Naria sta cucinando la merenda. C'è profumo di buono. Frittelle! Le ho detto cento volte di non fare esperimenti in cucina senza la supervisione di mamma, però devo ammettere che ci sa fare.

Spadella e sento la melodia dell'olio che frigge da qua. Ho fame. Cosa ho mangiato a pranzo? Già, vero... quattro scatolette di salmone e un pacchetto di gallette. Sarò pure magro, ma secondo me ho lo spirito che pesa tre billobunze.

I giocattoli sono ancora adagiati sull'erba del giardino. Alla fine, mia sorella mi ha convinto a lasciarli lì almeno per un altro tentativo. Il fantasma è stato disturbato dal troppo chiasso di stanotte.

Toma è tornato a casa. Ha chiuso il portone di ferro con una botta e ha mollato lo zaino accanto alla porta. Mamma gli ordinerà di portarlo in camera sua, quando tornerà. Io, a differenza, so che è una causa persa. L'idea di ordine che ha mio fratello non coincide con quella degli altri. Lascia sempre le cose in giro. È più forte di lui. Tanto vale non prestarci attenzione, almeno finché si ricorda dove ha messo le sue cose.

Gli ho chiesto cos'ha fatto a scuola e com'è andata. Mi ha risposto soltanto: «Bene», e poi è scappato via a prendere gli attrezzi. Adesso è di sopra. È lassù da almeno un'ora. Sta mettendo mano ad Anna. Ogni tanto sento l'avvitatore. Probabilmente mi racconterà qualcosa più tardi.

Sta passando il telegiornale. L'inviata, una gigantessa dalla pelle maculata, sta intervistando un tipo che indossa una specie di tunica. Non si vedono neppure gli occhi.
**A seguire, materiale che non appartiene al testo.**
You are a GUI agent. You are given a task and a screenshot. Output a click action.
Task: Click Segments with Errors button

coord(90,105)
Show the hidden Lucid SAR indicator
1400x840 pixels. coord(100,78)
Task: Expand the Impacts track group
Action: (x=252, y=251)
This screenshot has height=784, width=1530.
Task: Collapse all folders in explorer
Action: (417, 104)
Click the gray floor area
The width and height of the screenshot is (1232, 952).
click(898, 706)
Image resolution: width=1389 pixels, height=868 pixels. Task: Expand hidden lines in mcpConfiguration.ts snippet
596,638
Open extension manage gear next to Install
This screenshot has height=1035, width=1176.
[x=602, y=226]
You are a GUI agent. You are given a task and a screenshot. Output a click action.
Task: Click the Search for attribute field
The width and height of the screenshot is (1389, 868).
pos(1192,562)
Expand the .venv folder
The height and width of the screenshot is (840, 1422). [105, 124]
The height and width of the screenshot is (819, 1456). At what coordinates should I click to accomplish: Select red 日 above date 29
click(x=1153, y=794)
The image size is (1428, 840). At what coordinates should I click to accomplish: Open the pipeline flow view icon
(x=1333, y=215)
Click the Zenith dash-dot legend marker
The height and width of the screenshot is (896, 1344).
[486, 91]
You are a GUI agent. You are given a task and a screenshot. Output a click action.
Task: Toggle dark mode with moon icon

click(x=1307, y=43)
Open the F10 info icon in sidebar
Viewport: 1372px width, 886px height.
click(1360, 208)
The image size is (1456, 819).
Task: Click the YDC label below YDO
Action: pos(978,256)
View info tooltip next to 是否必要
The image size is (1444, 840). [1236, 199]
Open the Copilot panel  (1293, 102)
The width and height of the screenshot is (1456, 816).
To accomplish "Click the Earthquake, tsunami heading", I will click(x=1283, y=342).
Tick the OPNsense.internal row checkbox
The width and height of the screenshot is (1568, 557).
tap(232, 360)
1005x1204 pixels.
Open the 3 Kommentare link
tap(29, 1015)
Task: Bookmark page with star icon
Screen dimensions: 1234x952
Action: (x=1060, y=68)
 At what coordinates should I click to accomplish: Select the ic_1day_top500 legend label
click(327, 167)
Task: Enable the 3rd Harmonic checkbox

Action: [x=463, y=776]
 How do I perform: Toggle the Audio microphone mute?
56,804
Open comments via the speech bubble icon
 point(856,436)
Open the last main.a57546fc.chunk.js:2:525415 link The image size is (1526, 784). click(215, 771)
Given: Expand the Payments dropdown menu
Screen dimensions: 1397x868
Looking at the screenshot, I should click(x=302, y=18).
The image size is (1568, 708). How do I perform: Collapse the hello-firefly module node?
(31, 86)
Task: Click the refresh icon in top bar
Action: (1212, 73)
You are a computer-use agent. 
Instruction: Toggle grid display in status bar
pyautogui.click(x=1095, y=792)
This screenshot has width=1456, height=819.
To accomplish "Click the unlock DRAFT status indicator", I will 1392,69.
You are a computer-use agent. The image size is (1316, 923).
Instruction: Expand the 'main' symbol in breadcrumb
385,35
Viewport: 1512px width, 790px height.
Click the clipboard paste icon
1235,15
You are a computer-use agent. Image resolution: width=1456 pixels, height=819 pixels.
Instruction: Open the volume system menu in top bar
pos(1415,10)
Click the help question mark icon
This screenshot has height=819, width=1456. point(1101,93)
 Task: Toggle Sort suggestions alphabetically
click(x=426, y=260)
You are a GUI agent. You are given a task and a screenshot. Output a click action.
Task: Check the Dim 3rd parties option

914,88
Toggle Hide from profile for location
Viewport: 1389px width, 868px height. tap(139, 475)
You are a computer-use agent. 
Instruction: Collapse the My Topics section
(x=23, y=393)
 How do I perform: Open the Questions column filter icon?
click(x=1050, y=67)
Con un abito del genere, deve essere per forza un politico, ma uno di quelli poco conosciuti, perché non avevo mai sentito la sua voce fino ad ora. Non ho idea di cosa si stiano dicendo.

Dietro di loro, vedo uno scorcio della città. Attaccati ai cornicioni dei palazzi, ci sono dei pannelli luminosi che mostrano ai passanti qualche pubblicità animata a colori.

Riesco a distinguere delle cose, soprattutto grazie alle immagini: carne di scoiattolo rosa in scatola, cervello fritto di giraffa viola, groppa di grillo in salsa, croccanti occhi di uro in gelatina, addome di formicaleone precotto, zampette di drago in brodo, gel senza risciacquo per pulire i vetri (forse mi farebbe comodo), corno caramellato di monocero da grattugiare sulle tortore, cuscini imbottiti per il collo, compresse per integrare le vitamine di solito presenti nei vegetali... che la maggior parte dei giganti non mangia per natura. Non deve essere semplice vivere con lo stomaco in testa. Toma dice che quegli integratori sanno di erba di campo e terra.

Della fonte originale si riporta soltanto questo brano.